==== Materials provided

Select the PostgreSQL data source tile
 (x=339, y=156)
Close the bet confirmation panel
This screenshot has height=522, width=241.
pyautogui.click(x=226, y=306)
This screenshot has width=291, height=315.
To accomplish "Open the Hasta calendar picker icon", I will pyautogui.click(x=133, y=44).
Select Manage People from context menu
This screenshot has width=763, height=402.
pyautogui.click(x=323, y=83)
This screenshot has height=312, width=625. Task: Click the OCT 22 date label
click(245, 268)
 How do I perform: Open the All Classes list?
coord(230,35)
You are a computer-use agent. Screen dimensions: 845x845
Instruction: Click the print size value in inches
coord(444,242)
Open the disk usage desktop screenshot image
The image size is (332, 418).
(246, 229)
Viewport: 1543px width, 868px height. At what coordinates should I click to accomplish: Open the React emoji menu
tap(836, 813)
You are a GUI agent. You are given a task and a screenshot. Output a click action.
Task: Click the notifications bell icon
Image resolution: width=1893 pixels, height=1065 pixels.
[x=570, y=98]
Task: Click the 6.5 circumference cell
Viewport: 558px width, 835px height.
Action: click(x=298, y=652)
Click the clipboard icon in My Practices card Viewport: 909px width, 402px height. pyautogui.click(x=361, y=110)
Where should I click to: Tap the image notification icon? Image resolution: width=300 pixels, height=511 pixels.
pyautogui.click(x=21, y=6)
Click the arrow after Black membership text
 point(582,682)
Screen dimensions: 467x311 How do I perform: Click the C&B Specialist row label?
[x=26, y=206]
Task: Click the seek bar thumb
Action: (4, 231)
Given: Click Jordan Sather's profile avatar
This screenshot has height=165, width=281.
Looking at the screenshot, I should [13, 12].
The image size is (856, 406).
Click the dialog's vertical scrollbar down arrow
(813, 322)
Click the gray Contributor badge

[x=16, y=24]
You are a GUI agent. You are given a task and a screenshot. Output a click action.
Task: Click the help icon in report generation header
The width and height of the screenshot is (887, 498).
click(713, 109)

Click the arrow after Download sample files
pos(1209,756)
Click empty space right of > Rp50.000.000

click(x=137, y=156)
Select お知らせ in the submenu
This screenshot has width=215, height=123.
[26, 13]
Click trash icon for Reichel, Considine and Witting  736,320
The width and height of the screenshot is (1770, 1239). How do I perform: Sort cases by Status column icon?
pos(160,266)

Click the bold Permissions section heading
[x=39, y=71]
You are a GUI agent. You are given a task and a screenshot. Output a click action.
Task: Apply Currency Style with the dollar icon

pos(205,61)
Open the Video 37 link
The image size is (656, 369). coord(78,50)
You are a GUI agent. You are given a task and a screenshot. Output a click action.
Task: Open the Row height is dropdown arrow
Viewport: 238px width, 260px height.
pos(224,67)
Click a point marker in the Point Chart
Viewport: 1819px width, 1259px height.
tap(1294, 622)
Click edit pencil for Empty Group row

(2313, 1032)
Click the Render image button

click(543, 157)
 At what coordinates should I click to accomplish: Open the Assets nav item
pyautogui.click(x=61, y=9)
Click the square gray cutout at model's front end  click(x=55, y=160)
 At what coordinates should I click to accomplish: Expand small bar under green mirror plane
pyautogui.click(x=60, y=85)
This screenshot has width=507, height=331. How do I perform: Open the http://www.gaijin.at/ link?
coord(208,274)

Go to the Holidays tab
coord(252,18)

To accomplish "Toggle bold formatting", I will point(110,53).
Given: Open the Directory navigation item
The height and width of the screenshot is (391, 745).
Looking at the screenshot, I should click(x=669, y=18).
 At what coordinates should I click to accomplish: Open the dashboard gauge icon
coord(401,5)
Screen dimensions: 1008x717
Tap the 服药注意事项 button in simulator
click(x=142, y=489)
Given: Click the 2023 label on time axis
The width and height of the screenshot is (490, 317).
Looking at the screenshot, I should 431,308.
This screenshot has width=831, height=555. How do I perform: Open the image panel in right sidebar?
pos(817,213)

========

What to do: Copy the lines of the material above, from the line with "You are a computer-use" up to and including the line with "Looking at the screenshot, I should [13, 12].".

Full answer:
You are a computer-use agent. Screen dimensions: 845x845
Instruction: Click the print size value in inches
coord(444,242)
Open the disk usage desktop screenshot image
The image size is (332, 418).
(246, 229)
Viewport: 1543px width, 868px height. At what coordinates should I click to accomplish: Open the React emoji menu
tap(836, 813)
You are a GUI agent. You are given a task and a screenshot. Output a click action.
Task: Click the notifications bell icon
Image resolution: width=1893 pixels, height=1065 pixels.
[x=570, y=98]
Task: Click the 6.5 circumference cell
Viewport: 558px width, 835px height.
Action: click(x=298, y=652)
Click the clipboard icon in My Practices card Viewport: 909px width, 402px height. pyautogui.click(x=361, y=110)
Where should I click to: Tap the image notification icon? Image resolution: width=300 pixels, height=511 pixels.
pyautogui.click(x=21, y=6)
Click the arrow after Black membership text
 point(582,682)
Screen dimensions: 467x311 How do I perform: Click the C&B Specialist row label?
[x=26, y=206]
Task: Click the seek bar thumb
Action: (4, 231)
Given: Click Jordan Sather's profile avatar
This screenshot has height=165, width=281.
Looking at the screenshot, I should [13, 12].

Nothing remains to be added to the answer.